**THE TASK**
Copy every entry precisely.
■ ■ ■ ■ ■ ■ ■
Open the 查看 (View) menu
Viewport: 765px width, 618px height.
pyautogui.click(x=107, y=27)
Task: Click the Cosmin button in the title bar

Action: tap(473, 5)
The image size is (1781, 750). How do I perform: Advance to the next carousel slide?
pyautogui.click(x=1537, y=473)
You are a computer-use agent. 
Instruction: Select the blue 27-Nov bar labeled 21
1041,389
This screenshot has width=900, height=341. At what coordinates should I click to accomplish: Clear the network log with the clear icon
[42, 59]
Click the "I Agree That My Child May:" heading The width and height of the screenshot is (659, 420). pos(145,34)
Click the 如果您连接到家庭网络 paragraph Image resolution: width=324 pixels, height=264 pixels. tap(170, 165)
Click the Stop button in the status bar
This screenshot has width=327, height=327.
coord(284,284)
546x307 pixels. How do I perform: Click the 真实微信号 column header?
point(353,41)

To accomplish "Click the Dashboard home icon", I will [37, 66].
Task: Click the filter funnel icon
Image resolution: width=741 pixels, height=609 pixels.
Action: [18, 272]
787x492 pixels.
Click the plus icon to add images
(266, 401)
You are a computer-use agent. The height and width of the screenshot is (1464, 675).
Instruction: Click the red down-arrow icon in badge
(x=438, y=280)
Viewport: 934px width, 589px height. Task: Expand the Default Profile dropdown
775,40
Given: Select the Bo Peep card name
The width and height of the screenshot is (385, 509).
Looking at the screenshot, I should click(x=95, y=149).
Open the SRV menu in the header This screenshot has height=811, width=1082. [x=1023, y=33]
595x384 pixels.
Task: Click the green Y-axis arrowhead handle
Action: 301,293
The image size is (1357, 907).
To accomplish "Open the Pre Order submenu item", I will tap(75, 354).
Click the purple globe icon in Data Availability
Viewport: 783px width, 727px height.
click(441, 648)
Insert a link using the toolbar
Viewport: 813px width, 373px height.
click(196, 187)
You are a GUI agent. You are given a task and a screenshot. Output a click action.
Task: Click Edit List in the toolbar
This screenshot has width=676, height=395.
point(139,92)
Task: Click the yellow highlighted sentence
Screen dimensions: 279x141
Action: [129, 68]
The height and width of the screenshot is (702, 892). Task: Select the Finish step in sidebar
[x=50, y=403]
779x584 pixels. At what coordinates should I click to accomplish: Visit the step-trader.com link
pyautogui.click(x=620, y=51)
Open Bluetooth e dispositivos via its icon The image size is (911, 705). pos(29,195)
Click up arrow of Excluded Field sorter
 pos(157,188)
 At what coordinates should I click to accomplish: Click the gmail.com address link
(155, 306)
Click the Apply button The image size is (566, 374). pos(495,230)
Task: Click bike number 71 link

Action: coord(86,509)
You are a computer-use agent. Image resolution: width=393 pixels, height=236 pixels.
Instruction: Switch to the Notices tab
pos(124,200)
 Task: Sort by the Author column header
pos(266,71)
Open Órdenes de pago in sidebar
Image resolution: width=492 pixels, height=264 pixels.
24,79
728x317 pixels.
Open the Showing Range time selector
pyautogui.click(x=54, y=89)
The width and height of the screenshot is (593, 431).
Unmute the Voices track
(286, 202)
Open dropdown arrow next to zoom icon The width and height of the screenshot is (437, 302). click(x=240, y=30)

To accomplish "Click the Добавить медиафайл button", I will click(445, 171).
■ ■ ■ ■ ■ ■ ■
**OUTPUT FOR THIS EXERCISE**
Open the 查看 (View) menu
Viewport: 765px width, 618px height.
pyautogui.click(x=107, y=27)
Task: Click the Cosmin button in the title bar

Action: tap(473, 5)
The image size is (1781, 750). How do I perform: Advance to the next carousel slide?
pyautogui.click(x=1537, y=473)
You are a computer-use agent. 
Instruction: Select the blue 27-Nov bar labeled 21
1041,389
This screenshot has width=900, height=341. At what coordinates should I click to accomplish: Clear the network log with the clear icon
[42, 59]
Click the "I Agree That My Child May:" heading The width and height of the screenshot is (659, 420). pos(145,34)
Click the 如果您连接到家庭网络 paragraph Image resolution: width=324 pixels, height=264 pixels. tap(170, 165)
Click the Stop button in the status bar
This screenshot has width=327, height=327.
coord(284,284)
546x307 pixels. How do I perform: Click the 真实微信号 column header?
point(353,41)

To accomplish "Click the Dashboard home icon", I will [37, 66].
Task: Click the filter funnel icon
Image resolution: width=741 pixels, height=609 pixels.
Action: [18, 272]
787x492 pixels.
Click the plus icon to add images
(266, 401)
You are a computer-use agent. The height and width of the screenshot is (1464, 675).
Instruction: Click the red down-arrow icon in badge
(x=438, y=280)
Viewport: 934px width, 589px height. Task: Expand the Default Profile dropdown
775,40
Given: Select the Bo Peep card name
The width and height of the screenshot is (385, 509).
Looking at the screenshot, I should click(x=95, y=149).
Open the SRV menu in the header This screenshot has height=811, width=1082. [x=1023, y=33]
595x384 pixels.
Task: Click the green Y-axis arrowhead handle
Action: 301,293
The image size is (1357, 907).
To accomplish "Open the Pre Order submenu item", I will tap(75, 354).
Click the purple globe icon in Data Availability
Viewport: 783px width, 727px height.
click(441, 648)
Insert a link using the toolbar
Viewport: 813px width, 373px height.
click(196, 187)
You are a GUI agent. You are given a task and a screenshot. Output a click action.
Task: Click Edit List in the toolbar
This screenshot has width=676, height=395.
point(139,92)
Task: Click the yellow highlighted sentence
Screen dimensions: 279x141
Action: [129, 68]
The height and width of the screenshot is (702, 892). Task: Select the Finish step in sidebar
[x=50, y=403]
779x584 pixels. At what coordinates should I click to accomplish: Visit the step-trader.com link
pyautogui.click(x=620, y=51)
Open Bluetooth e dispositivos via its icon The image size is (911, 705). pos(29,195)
Click up arrow of Excluded Field sorter
 pos(157,188)
 At what coordinates should I click to accomplish: Click the gmail.com address link
(155, 306)
Click the Apply button The image size is (566, 374). pos(495,230)
Task: Click bike number 71 link

Action: coord(86,509)
You are a computer-use agent. Image resolution: width=393 pixels, height=236 pixels.
Instruction: Switch to the Notices tab
pos(124,200)
 Task: Sort by the Author column header
pos(266,71)
Open Órdenes de pago in sidebar
Image resolution: width=492 pixels, height=264 pixels.
24,79
728x317 pixels.
Open the Showing Range time selector
pyautogui.click(x=54, y=89)
The width and height of the screenshot is (593, 431).
Unmute the Voices track
(286, 202)
Open dropdown arrow next to zoom icon The width and height of the screenshot is (437, 302). click(x=240, y=30)

To accomplish "Click the Добавить медиафайл button", I will click(445, 171).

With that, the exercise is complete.